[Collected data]
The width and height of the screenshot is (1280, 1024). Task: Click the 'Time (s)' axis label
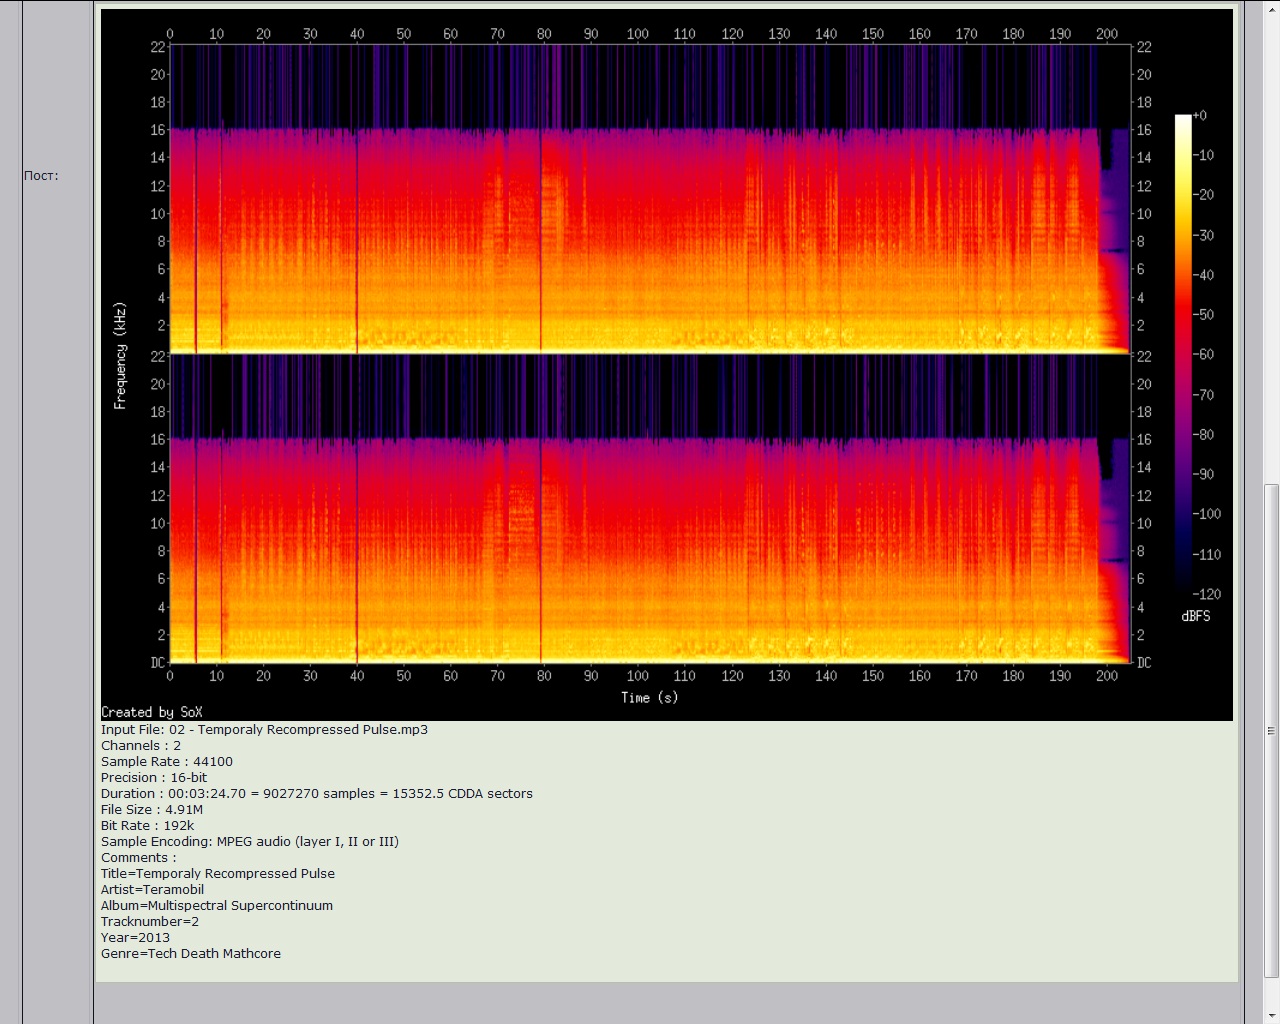(649, 697)
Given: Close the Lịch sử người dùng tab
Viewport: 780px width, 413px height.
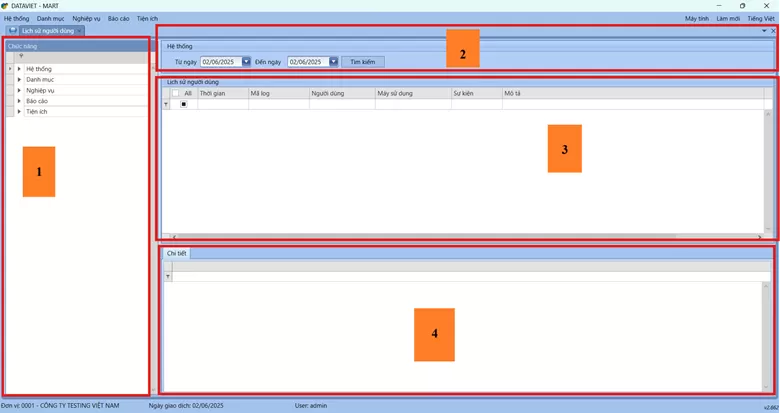Looking at the screenshot, I should coord(79,31).
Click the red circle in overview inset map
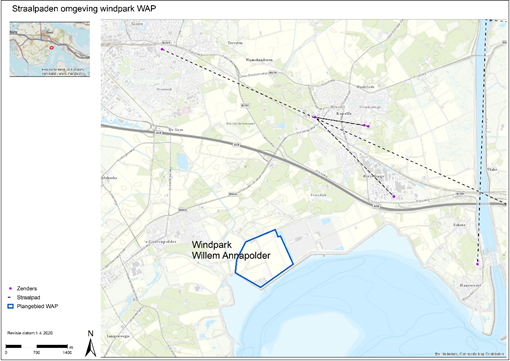 coord(51,48)
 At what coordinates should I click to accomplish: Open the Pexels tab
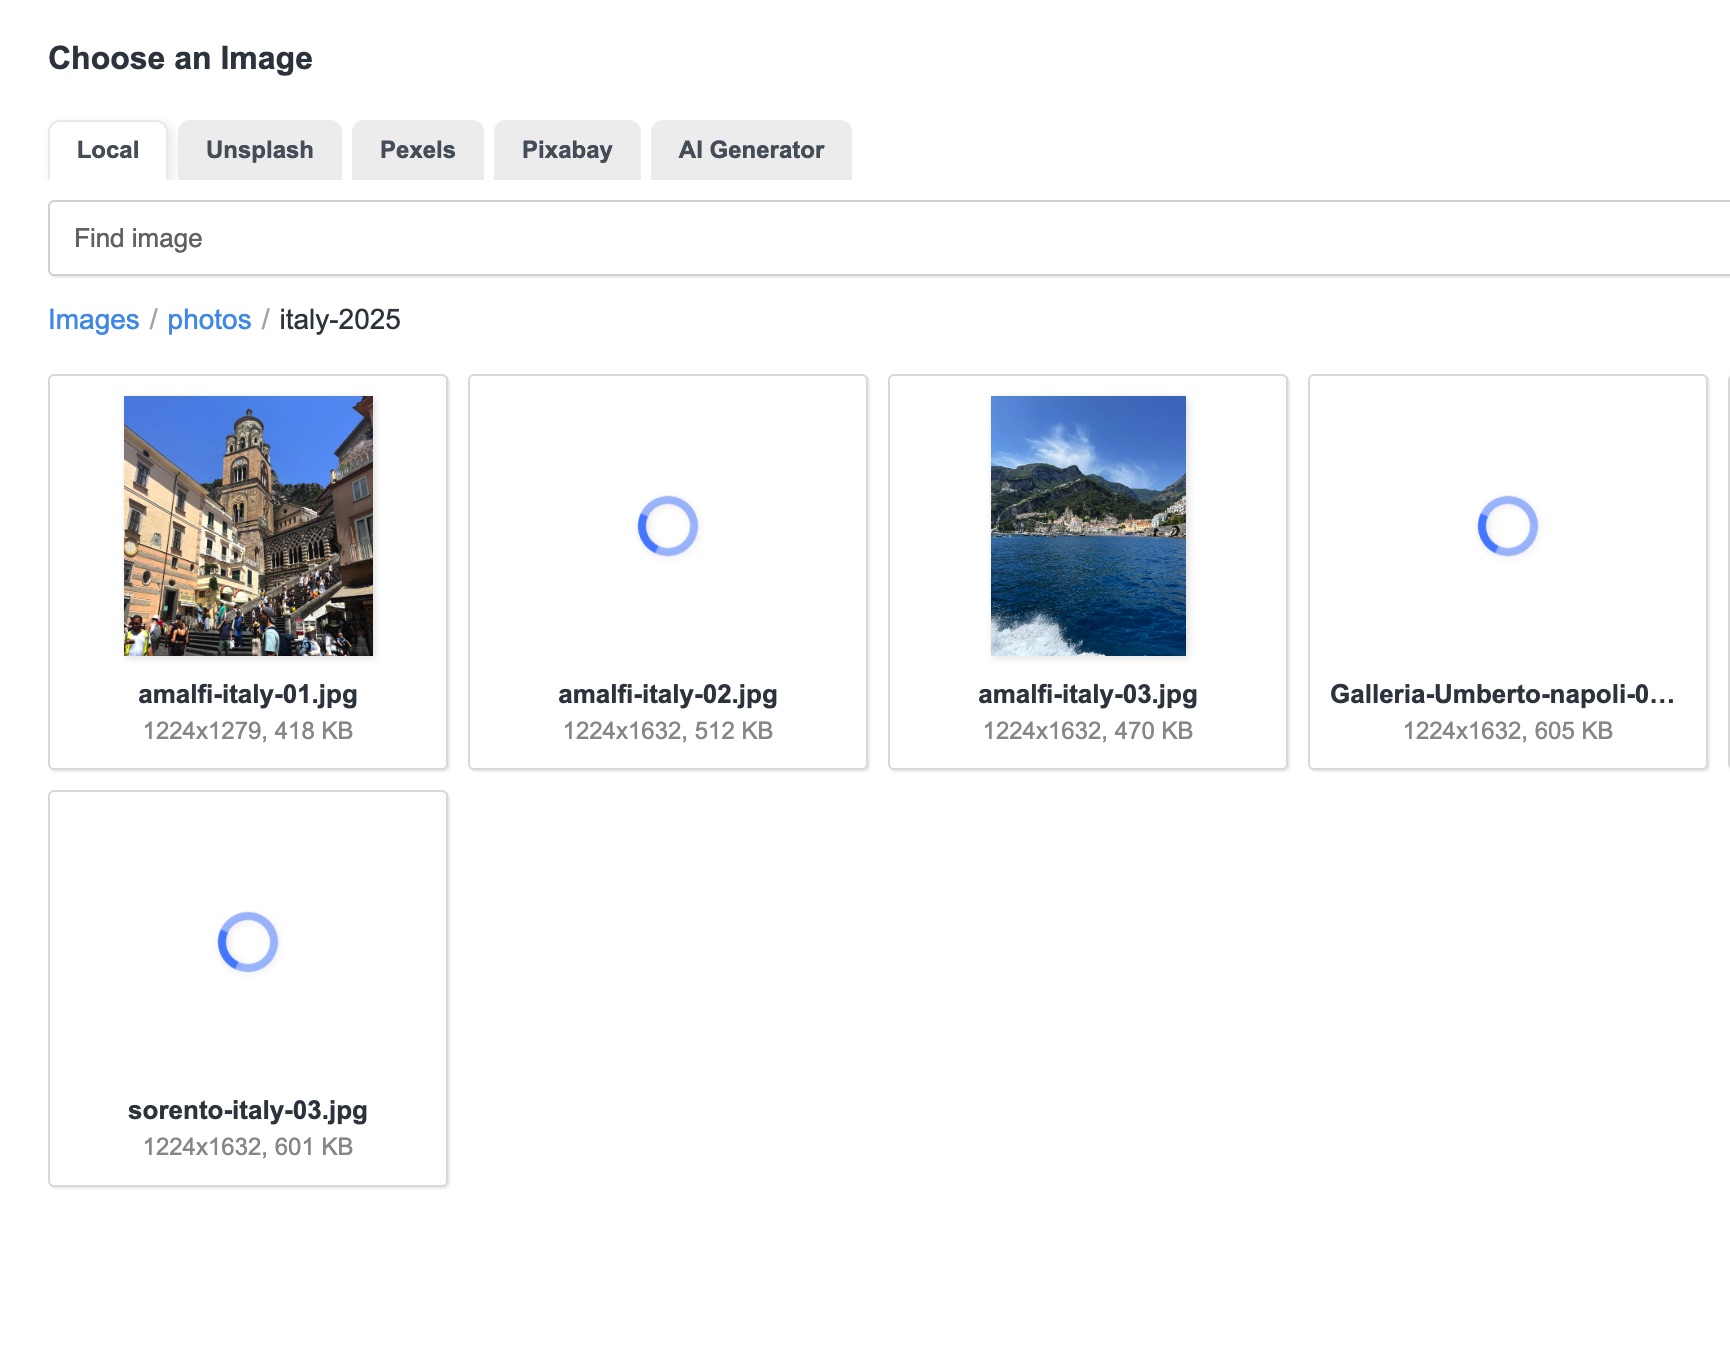(417, 150)
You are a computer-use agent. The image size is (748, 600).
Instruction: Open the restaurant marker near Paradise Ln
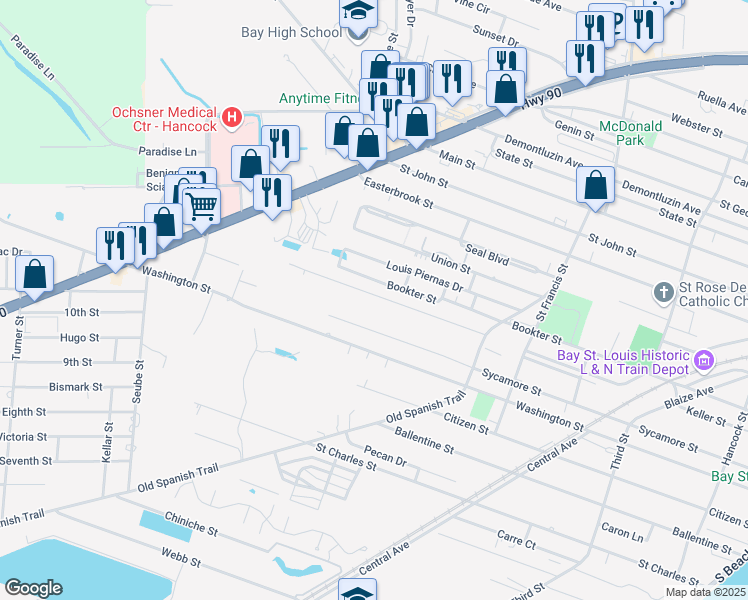pos(280,145)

--- What is expected ---
The answer must be an exact transcription of the lines from the one containing "Click the red circle in overview inset map" through the last line of the records above, both included, with no pictures.

--- Solution to the problem ---
Click the red circle in overview inset map
 coord(51,48)
 At what coordinates should I click to accomplish: Open the Pexels tab
(417, 150)
You are a computer-use agent. The image size is (748, 600).
Instruction: Open the restaurant marker near Paradise Ln
pos(280,145)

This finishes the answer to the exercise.